Les députés britanniques ont décidé d'ouvrir une enquête pour déterminer si Boris Johnson a sciemment trompé le Parlement dans ses explications sur les fêtes organisées à Downing Street pendant les confinements de la période du Covid-19.

Les députés britanniques ont décidé jeudi d'ouvrir une enquête pour déterminer si le Premier ministre britannique Boris Johnson a sciemment trompé le Parlement dans ses explications dans l'affaire du "partygate", ce scandale autour des fêtes organisées au 10, Downing Street pendant les confinements liés à la pandémie de Covid-19.

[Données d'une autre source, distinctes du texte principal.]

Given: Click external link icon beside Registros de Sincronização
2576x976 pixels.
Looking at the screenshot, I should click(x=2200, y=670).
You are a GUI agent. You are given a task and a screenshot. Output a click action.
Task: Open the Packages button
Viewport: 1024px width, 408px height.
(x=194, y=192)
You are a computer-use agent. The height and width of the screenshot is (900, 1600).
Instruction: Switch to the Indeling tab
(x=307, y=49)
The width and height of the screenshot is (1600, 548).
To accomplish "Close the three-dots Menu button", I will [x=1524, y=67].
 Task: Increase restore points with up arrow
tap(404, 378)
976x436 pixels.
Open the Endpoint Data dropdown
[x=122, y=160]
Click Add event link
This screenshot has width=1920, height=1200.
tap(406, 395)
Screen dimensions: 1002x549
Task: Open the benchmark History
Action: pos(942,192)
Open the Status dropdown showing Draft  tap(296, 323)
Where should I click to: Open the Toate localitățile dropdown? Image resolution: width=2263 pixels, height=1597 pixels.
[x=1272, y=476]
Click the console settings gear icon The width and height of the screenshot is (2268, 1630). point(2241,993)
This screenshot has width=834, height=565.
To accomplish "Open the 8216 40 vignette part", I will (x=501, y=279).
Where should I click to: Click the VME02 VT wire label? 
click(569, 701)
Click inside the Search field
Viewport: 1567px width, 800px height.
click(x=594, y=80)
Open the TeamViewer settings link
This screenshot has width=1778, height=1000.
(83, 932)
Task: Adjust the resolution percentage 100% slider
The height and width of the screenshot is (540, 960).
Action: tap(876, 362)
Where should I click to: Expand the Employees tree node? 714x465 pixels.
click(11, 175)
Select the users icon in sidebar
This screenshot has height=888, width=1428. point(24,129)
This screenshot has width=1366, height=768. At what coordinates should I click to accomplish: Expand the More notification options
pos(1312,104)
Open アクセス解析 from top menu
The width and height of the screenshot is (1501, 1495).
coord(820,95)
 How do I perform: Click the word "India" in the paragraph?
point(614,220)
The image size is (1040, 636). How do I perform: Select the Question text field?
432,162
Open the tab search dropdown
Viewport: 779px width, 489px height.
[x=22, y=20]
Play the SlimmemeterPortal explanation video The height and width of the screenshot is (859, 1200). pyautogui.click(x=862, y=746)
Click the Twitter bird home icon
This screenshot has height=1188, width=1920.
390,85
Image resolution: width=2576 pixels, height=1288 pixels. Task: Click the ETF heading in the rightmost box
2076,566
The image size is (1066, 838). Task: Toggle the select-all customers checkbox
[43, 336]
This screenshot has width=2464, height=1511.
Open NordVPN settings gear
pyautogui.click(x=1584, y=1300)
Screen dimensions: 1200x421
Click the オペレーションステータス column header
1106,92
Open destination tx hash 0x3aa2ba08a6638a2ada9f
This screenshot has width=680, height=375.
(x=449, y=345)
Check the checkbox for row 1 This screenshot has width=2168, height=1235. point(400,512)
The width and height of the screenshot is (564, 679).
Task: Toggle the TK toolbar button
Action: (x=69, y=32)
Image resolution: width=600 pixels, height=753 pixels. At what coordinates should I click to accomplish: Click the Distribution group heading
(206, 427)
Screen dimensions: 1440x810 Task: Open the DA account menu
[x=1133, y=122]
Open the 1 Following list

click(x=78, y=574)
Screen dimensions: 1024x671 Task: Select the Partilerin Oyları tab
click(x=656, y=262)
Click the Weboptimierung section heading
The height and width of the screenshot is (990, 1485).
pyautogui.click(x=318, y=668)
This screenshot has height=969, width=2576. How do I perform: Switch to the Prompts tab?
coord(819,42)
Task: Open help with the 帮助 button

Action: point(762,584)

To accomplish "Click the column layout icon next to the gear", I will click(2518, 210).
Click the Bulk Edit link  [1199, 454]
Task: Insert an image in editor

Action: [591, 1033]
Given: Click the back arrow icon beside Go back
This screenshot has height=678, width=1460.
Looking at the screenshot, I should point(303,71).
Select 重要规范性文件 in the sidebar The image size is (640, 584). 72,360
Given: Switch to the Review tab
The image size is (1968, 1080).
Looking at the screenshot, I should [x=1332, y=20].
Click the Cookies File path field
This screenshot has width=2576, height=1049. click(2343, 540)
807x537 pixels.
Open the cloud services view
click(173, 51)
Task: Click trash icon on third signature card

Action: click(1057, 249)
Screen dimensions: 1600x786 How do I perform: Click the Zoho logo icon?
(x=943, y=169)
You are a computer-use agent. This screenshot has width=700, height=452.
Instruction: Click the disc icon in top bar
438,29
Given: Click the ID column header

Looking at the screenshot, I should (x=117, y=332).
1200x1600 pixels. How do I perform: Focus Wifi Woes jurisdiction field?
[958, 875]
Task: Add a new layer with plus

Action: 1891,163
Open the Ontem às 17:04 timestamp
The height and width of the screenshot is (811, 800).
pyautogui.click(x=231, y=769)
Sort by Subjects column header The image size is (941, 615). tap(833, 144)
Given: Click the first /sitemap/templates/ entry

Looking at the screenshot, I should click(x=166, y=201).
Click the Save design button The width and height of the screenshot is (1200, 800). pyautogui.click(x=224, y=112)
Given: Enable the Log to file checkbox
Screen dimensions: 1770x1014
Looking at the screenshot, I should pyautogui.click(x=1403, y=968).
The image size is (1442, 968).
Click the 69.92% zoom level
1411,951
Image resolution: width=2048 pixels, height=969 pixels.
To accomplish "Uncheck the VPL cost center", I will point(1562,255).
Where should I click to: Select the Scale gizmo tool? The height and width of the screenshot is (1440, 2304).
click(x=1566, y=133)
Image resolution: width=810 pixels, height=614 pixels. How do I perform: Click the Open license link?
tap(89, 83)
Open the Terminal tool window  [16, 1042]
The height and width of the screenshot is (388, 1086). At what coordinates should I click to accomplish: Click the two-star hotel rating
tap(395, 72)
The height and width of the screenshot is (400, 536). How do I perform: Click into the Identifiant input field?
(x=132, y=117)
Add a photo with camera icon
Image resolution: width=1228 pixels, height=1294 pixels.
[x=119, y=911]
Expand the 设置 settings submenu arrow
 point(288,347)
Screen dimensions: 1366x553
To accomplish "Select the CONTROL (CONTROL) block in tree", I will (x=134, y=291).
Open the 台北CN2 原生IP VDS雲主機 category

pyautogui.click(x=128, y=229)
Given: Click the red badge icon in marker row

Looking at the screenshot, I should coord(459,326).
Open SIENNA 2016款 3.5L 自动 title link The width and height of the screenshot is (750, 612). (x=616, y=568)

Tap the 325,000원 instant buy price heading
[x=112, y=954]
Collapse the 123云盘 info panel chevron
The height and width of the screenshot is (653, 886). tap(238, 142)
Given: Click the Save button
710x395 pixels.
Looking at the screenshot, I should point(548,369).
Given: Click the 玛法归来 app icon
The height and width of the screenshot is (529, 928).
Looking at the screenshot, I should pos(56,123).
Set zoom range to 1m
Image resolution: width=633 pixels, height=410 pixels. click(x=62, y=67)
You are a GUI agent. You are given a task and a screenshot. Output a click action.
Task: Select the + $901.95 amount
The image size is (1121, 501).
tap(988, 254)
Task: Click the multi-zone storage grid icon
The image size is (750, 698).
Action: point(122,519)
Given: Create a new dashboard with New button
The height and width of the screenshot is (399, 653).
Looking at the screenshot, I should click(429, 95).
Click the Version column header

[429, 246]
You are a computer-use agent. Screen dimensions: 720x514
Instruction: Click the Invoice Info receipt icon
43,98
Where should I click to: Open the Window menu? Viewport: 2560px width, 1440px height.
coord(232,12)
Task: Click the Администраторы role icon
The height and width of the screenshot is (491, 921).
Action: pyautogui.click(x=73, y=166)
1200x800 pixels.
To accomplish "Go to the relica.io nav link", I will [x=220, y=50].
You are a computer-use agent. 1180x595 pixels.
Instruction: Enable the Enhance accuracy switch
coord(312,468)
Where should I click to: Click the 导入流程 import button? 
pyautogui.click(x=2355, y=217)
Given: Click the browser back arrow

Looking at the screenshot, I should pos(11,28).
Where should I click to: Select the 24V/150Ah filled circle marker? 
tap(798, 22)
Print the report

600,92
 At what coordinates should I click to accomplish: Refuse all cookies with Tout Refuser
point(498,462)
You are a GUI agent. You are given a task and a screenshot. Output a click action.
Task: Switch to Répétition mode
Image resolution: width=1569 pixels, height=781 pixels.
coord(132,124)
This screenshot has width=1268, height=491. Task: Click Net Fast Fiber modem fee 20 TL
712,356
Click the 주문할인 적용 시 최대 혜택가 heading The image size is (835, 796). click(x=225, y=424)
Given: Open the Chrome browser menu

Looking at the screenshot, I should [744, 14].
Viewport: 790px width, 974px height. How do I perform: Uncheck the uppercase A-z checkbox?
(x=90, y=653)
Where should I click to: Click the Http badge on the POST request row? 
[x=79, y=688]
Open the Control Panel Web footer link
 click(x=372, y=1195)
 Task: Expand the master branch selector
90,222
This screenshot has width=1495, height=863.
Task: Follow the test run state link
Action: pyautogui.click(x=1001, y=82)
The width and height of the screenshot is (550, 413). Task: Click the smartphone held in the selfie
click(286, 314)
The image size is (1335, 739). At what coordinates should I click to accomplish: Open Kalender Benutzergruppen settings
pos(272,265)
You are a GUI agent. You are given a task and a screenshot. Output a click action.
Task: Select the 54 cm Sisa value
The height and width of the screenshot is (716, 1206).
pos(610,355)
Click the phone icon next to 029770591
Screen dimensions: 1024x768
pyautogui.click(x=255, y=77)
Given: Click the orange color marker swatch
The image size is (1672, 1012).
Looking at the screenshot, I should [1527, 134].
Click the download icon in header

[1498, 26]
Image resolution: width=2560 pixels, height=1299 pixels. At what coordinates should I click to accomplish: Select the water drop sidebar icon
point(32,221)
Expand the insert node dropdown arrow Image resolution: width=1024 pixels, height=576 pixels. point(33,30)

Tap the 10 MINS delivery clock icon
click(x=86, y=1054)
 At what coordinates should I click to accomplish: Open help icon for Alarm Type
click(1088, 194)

Par consensus, sans même formellement voter, ils ont décidé de saisir le "Comité des privilèges", qui enquêtera sur ce scandale, dans une procédure susceptible à terme de contraindre Boris Johnson à la démission.

Malgré une large majorité, Boris Johnson n'a pas bénéficié du soutien de ses troupes, très réticentes à afficher leur loyauté en dépit de la colère des électeurs.

"Nous savons que le Premier ministre a enfreint la loi"

Signe de la nervosité à Westminster, le gouvernement avait renoncé à une manoeuvre permettant de repousser le vote ainsi qu'à toute consigne de vote, quelques minutes avant l'ouverture du débat.

La motion discutée, qui vise à saisir le Comité des Privilèges, une commission parlementaire chargée de ce genre de questions, "cherche à défendre le principe simple d'honnêteté, d'intégrité et de dire la vérité" dans la vie politique britannique, a déclaré le chef de l'opposition travailliste, Keir Starmer, à l'origine du texte.

"Nous savons que le Premier ministre lui-même a enfreint la loi", a-t-il ajouté, soulignant que le chef du gouvernement n'est pas à l'abri de nouvelles amendes pour sa participation à d'autres événements festifs.

Johnson sanctionné d'une amende

L'affaire, passée un temps au second plan en raison de la guerre en Ukraine, a été relancée la semaine dernière lorsqu'il a reçu une amende pour manquements aux restrictions anti-Covid en participant à un pot surprise pour ses 56 ans en juin 2020, devenant ainsi le premier chef de gouvernement britannique en exercice sanctionné pour avoir enfreint la loi.